I have been poking at the Milwaukee County Trasit System (MCTS) APIs over the past few weeks. A few years ago, I tried to write a bus app using Angular and it just didn’t work out well. I figured that I would try it again, using what I have learned since then. The first step was to build out a data infrastructure using Cloudflare Workers and Cloudflare KV. The end-result of that is what drives the MCTS mastodon bot. The workers JSON api returns every bus stop in the system, along with the route, direction, and location. The next step is to figure out where the user is and where they are going.
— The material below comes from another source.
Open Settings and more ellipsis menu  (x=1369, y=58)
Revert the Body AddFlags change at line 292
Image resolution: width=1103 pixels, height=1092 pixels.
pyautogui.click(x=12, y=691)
That is the subject of today’s post.
We have covered binding and how to get a user’s street address based upon navigator.geolocation before but I don’t think that we have done this, yet. I want to start with an address prompt and end up with a latitude and longitude coordinate set. We came close when I covered how to convert cities / postal codes to latitude / longitude coordinates but in this version, you are going to able to enter a house number and street.
In the above example, we have an address prompt and the form fields are bound to variables in the app. The values assigned to those variables dictate the values of the form fields and vice versa.
At this point, we are going to default those address values to null and bring in the use of the Mapbox Address Autofill API.
In the above example, we have the same basic webform (except for the addition of an autocomplete attribute on each of the form inputs) but the javascript now contains a call to mapboxsearch.autofill() and the mapbox web library is now included via a CDN. As you start entering the address, it auto-suggests addresses to you and if you click one, it fills the form out.
If you open the network tab in Developer Tools, you can see the value for the latitude and longitude associated with the selected address but for the life of me, I can’t figure out how to get to those values. You also have the question of how to get the values in the case where the user didn’t accept the address suggestion. So, how do you handle getting the coordinates?
In the above example, I added a watcher that looks for changes to the postal code, makes sure that the address has values that aren’t null, and then triggers an alert if that’s the case.